1. He hangs quick lefts.
My ex and I had this longstanding joke where I’d be all, “Hey now, are you trying to lose me??” every time he’d hang a quick and abrupt left, without warning. It was always so funny…until he broke up with me.
2. He stops trying.
I don’t mean he gets to that farting state of comfort couples often hit after the 1-year mark. I mean he stops caring about everything. He forgets your birthday, and then forgets his own birthday. He re-uses toilet paper and throws out his clothes to avoid doing his laundry. He also makes absolutely no effort to last while having sex and when he finishes, he falls into a freakishly deep sleep for 15+ hours.
3. He stands you up.
This is the first lesson in Guy Is Losing You 101. The trick here is him going out of his way to ask you out, only to then stand you up. He’s trying to relay a message here, namely that’s he wants you gone.
4. He invites you over; gives you the wrong address.
Again, the key here is him going out of his way to invite you over. He wants you to feel hurt; neglected. In short, he wants to lose you.
5. He pulls the ol’ roof-and-run.
This is when you two are chilling at his place and he suggests you two go up to the roof with a, “You go ahead, I’ll follow.” Cut-to: he never follows and you, all alone up on his roof.
6. Whenever you two sleep together, he has a suitcase of his stuff next to the bed, neatly packed and ready to go at a moment’s notice.
When he sleeps over, he refuses to leave anything at your place. Instead, he always comes bearing a bag that suspiciously resembles a bag one might pack if they were 11-years-old and running away from home.
7. He pretends to be someone else.
You call him and he picks up, but as soon as he registers that it’s you he puts on his best granny voice and tells you that you have the wrong number.

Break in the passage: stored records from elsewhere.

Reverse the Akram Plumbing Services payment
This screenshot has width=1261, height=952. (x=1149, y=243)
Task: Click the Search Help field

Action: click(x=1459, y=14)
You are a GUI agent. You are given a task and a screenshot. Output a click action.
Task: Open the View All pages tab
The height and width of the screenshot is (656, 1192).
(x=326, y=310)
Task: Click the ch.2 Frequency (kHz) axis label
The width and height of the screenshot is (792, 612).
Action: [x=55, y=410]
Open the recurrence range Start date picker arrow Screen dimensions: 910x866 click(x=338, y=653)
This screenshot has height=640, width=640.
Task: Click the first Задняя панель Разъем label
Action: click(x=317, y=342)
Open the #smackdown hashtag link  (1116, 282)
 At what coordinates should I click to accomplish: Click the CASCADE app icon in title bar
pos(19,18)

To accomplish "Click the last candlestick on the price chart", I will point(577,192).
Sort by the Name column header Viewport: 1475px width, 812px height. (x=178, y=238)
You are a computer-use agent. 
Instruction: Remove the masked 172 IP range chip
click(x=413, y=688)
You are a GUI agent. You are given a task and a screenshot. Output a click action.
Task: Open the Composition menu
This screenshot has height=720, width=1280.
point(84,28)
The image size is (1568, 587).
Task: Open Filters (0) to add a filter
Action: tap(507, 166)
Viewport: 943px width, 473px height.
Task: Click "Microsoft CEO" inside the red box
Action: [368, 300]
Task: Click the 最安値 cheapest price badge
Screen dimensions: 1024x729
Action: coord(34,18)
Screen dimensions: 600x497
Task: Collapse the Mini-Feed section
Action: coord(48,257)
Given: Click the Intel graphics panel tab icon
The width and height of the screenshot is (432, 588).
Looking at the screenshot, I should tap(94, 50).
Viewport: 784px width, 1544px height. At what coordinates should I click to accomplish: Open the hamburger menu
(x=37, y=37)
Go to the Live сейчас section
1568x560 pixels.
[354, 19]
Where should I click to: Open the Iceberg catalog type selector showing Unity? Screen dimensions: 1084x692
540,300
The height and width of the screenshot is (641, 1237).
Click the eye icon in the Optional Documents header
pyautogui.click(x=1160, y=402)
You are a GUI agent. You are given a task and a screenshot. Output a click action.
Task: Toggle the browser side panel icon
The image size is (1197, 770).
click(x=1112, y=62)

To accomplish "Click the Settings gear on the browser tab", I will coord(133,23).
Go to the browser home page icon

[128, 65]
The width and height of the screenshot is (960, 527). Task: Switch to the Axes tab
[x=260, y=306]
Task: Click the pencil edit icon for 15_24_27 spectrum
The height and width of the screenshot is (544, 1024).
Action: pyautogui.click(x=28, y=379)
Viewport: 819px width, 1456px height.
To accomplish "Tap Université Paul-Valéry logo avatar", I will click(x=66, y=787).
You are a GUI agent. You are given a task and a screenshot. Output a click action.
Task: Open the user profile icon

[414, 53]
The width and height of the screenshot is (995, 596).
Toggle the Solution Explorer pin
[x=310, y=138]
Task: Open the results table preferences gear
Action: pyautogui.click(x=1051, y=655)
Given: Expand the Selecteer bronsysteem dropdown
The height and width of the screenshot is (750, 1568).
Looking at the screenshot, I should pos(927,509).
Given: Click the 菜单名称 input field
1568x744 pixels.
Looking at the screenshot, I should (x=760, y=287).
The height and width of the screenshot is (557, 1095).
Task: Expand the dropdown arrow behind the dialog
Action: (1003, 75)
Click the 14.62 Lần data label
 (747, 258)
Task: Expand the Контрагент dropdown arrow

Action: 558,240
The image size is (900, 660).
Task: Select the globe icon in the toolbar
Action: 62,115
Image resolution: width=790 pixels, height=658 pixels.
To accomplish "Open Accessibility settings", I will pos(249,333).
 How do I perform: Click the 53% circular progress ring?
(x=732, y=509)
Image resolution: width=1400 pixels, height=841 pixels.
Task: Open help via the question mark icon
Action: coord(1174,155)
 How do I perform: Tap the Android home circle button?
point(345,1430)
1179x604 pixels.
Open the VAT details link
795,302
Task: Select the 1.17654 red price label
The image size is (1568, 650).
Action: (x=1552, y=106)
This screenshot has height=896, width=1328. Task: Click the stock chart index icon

8. He pulls a fast one on you, like so:
You’re at his place and you step out for a quick coffee. When you come back to his place and buzz up, a stranger comes to the door and tells you in an ominous tone that dude “hasn’t lived here for 25 years.”
9. He gets a face tattoo.
I just really can’t imagine any plausible circumstances one might want to get a face tattoo unless it’s to avoid human contact and to lower one’s level of appeal.
10. He always suggests to play hide-and-go-seek.
And not just in his or your apartment, but everywhere. He’s especially fond of that game when you guys take trips to places with high rape statistics such as Rwanda and West Virginia.
11. He keeps trying to get you to play his “fun” drinking game.
It goes a little something like this: you take 5 shots of whiskey, spin around 12 times, and then go to a crowded bar and see if you can find him. (Hint: typically, you cannot).
12. He keeps trying out different hypnotic techniques on you.
And everywhere he goes, he carries with him this hypnosis necklace. Just last week, you were zoning out while watching The Walking Dead and the next thing you knew dude was swaying this pendant necklace back and forth, and chanting weird Buddhist hymns.
13. He tries to sleep with your grandma.
When you try to have sex with him, he won’t have any of it. But 30 minutes later you find him in a room putting the moves on your grandma.
14. He goes incognito.
Out of the blue and without any warning, he dyes his hair a drastically different color, shaves off his mustache, and starts wearing reflective aviator glasses and a long black trench. Essentially, if you didn’t know him any better, you’d think he’s trying to become unrecognizable.